| Tasks to complete |
1. Reproduce, word for word, the stretch of the passage on metacard types from "New metacard types can" through "metacard type definition.".
2. According to the passage on metacard types, what must be provided to define a metacard type? List every item.

| Document segment |
_ _ _ _

The system reads xml descriptor files at startup providing both the definition of registered metacards and the corresponding validation rules for attributes of each metacard type. These are added to the registry and are available for use by other definitions.

The Validation Framework follows the standard Java Validation specifications for validation rules (JSR-303 and JSR-349). These specifications provide a standard framework for validating Java Beans. The goal is to provide the same validation capabilities for metacards that exist for Java Beans. DDF components that need to validate metacards or individual attributes (metacard validators, metadata editor) can invoke validators against a metacard as a whole, or against specific attributes of a given metacard type.

The MetacardType Registry holds the definitions of each metacard type that has been created. The definitions for each metacard type are created by reading XML descriptors or by dynamic API invocations. Input transformers can ask for a metacard of a given type and it will be generated with all of the attributes populated (no values assigned yet) based on that type’s definition.

Defining New Metacard Types

New metacard types can be defined either programmatically or by declaratively using an XML metacard description file. Metacard types are defined by providing the name of the metacard type, referencing any existing metacard type(s) that are to be included, and a set of attribute declarations identifying unique attributes that make up this new metacard type. The constraints for the provided attributes are handled separately from the metacard type definition.

_ _ _ _

| Collected material |

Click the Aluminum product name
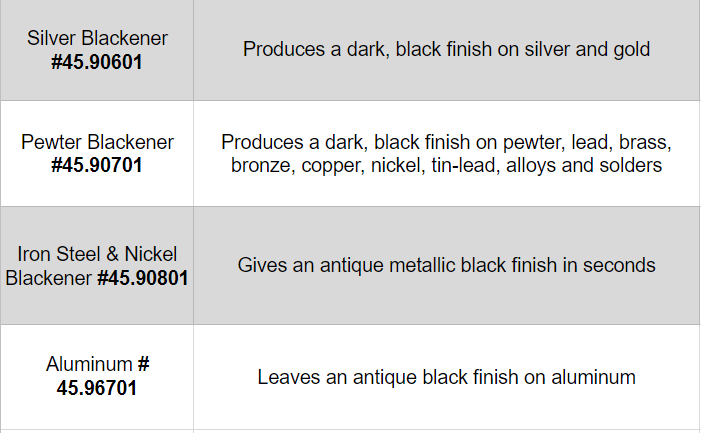The width and height of the screenshot is (701, 433). point(89,364)
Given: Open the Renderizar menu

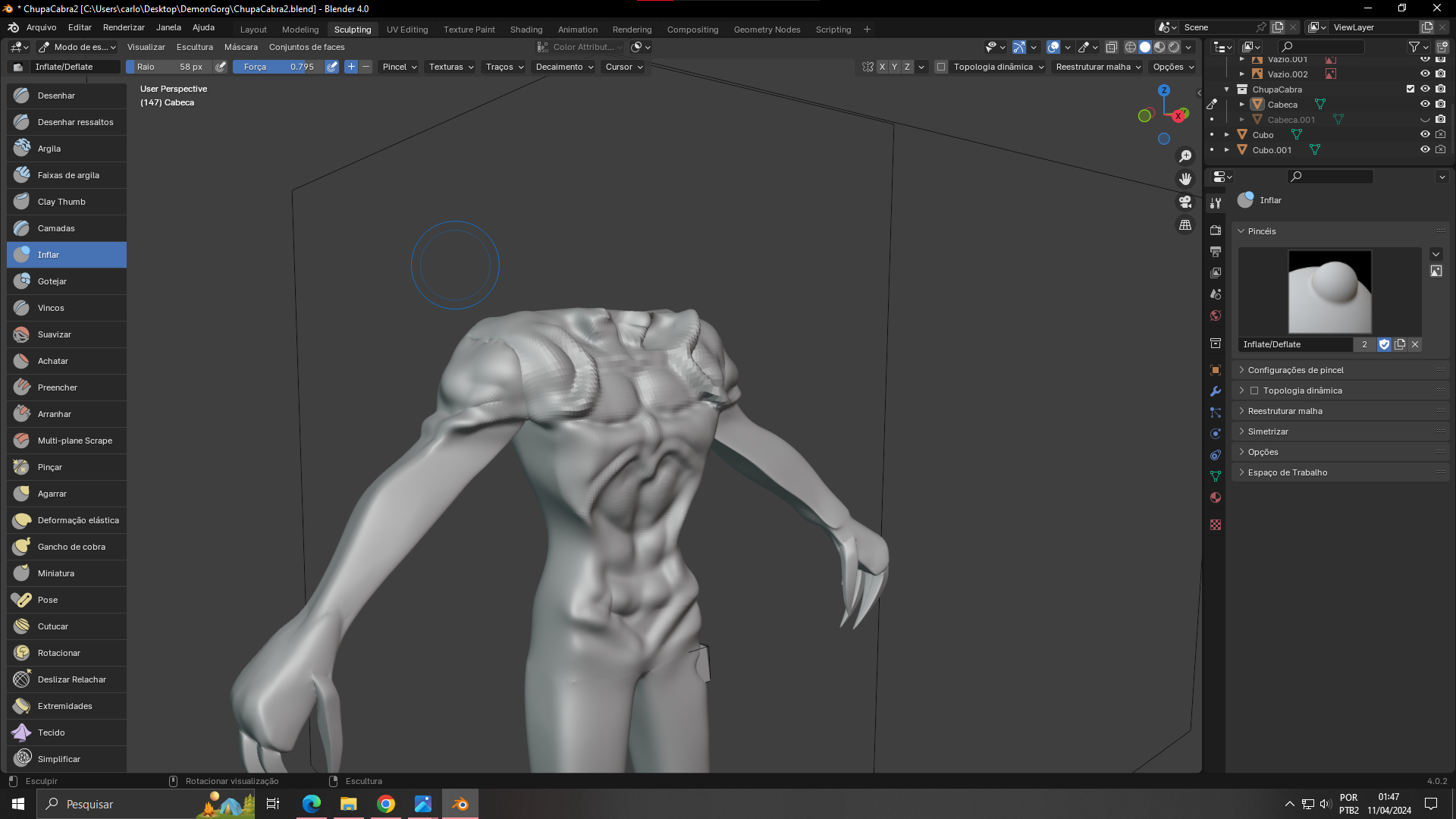Looking at the screenshot, I should point(124,27).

_ _ _ _

| Task solutions |
1.
New metacard types can be defined either programmatically or by declaratively using an XML metacard description file. Metacard types are defined by providing the name of the metacard type, referencing any existing metacard type(s) that are to be included, and a set of attribute declarations identifying unique attributes that make up this new metacard type. The constraints for the provided attributes are handled separately from the metacard type definition.

2.
- The name of the metacard type
- References to any existing metacard type(s) to be included
- A set of attribute declarations identifying the unique attributes that make up the new metacard type